> Also, I really do not like the large perf hits at highish topN sizes.
> Admittedly it's unusual (though I suspect not THAT rare) to use such
> a large topN, but, I esepically don't like that it doesn't degrade
> gracefully – it's surprising. Likewise I'd like to see with highish
> number of segments how things degrade.

Well the degradation should not be surprising - it's coded into the
subleading complexity: redoing the complexity argument carefully
for the average case, probabilistically, the flop count for single PQ,
for top T docs out of S segments of H hits in each, is^(footnote1)

  O(S*H + T*log(T)*log(S*H))

(note that it is a *sum* of the two terms)

while inserting in S different queues is^(footnote2)

  O(S*H + T*log(T)*log(H)*S )

This means that multi-PQ has a subleading term with
S*log(H) / log(S*H) worse performance, as a function of T.

To see whether this is "bad", we have to consider the full
range of S = numSegments, H = numHitsPerSegment
and T = topNumHitsToReturn.

If you fix S and H (which fixes the dominating factor as
constant also), then as T increases, as the tests show,
multi-PQ diverges, getting worse as T goes up.

On the other hand, if you fix T, and instead let S and H
vary, then the flop-count ratio is the following:

flops_multiPQ / flops_singlePQ =

S*H + T*log(T)*log(S*H)
-------------------------------- =
S*H + T*log(T)*log(H)*S

1 + T*log(T)*log(S*H)/S*H
---------------------------------- =
1 + T*log(T)*log(H)*S/S*H

under the always true (for us) case that S*H is the
dominating factor, and using 1/(1+x) =~ 1-x, for small
x, we have:

(1 + T*log(T)*log(S*H)/S*H ) * (1 - T*log(T)*log(H)/H )

using (1+x)*(1-y) = 1+x-y for small x, y, and pulling out
the common factor of T*log(T)/H, we have:

1 - ( T*log(T)/H ) * ( log(H)  - (log(S*H) / S) )

What's the end result?  If you fix the queue size (T),
then as the number of hits and the number of hits
per segment grows, the percentage performance difference
should go to *zero* proportional to 1/H =
1/numHitsPerSegment.

This to me is pretty important to note, and should be
pretty easy to see in a test run: doing it on a run with
5 million documents hit by the query should work out
much better for the multiPQ than singlePQ, whereas
*decreasing* the hit count, to say 10,000 hits, should
penalize multiPQ versus singlePQ.

The average user I would imagine doesn't have *tons*
of variation in queue-size or number of segments
(meaning I doubt either grows often above 100, and
very rarely up to 1000), but the variation in total
number of hits is extremely variable, and as even
recent discussions on java-user show, people even
look at multi-TB indexes, so performance as a function
of index size is probably the most important.

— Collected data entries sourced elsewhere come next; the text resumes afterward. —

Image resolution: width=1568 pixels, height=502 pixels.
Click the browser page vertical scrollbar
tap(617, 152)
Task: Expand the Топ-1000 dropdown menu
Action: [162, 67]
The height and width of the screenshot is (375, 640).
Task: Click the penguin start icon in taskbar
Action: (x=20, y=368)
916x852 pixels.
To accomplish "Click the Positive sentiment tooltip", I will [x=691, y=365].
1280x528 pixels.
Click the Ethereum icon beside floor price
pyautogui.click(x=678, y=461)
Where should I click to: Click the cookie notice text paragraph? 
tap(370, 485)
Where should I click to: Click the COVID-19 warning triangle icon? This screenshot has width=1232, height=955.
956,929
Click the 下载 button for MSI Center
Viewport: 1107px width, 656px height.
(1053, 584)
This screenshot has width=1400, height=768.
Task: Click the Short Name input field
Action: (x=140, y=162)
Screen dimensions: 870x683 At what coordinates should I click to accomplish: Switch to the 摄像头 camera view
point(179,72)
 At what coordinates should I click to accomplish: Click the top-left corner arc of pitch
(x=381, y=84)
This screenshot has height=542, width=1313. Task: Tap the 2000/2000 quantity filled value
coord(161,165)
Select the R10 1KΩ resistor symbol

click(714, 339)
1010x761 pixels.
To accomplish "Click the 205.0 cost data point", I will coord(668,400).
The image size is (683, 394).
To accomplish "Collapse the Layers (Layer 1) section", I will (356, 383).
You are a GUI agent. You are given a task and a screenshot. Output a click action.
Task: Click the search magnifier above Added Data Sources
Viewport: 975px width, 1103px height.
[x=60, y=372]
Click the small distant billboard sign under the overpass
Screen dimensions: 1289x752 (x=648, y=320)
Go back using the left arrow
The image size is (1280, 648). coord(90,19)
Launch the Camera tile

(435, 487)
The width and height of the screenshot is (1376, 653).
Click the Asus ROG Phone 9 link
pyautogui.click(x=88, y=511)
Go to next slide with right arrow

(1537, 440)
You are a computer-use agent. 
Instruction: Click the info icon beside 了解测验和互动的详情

I can run these numbers on my mac desktop, because
this analysis is independent of hardware or even
java version, since it's a scaling argument, but we should
really see what the results are like on reasonable
hardware for both the small hit-count case (where the
performance might be really bad for singlePQ, and
rule it out altogether), and the very high hit-count case
(where the difference should be much more in favor
of multiPQ, and in fact could rule out singlePQ if the
constant factors (like the cost of the more string
compares that singlePQ has to do) become more
important than the complexity, because the asymptotics
are the same in this regime).

  -jake

------

(1) To see this scaling, if you have a queue of size
T, and you have currently looked at X hits, then the
probability in the average case of the next hit beating
the bottom element of the queue is T/X.  Then the
total number of insertions in the queue you have to
do in a set of H hits is sum_X=1...H [ T/X ].  Replacing
the sum with an integral, it's just T log(H).  The
cost of an insertion into a PQ of size T is log(T), giving
the flop count based on insertions of log(T) * T * log(H)
for insertions while walking H hits, and log(T)*T*log(S*H)
for insertions while walking S*H hits.

(2) we're neglecting the final merge for the multiPQ case,
because its sub-sub-leading in complexity: merging
S sorted lists of T elements is O(T log(S)) on average,
which is smaller than the next bigger term in this counting
by a multiplicative factor of log(T) * log(H).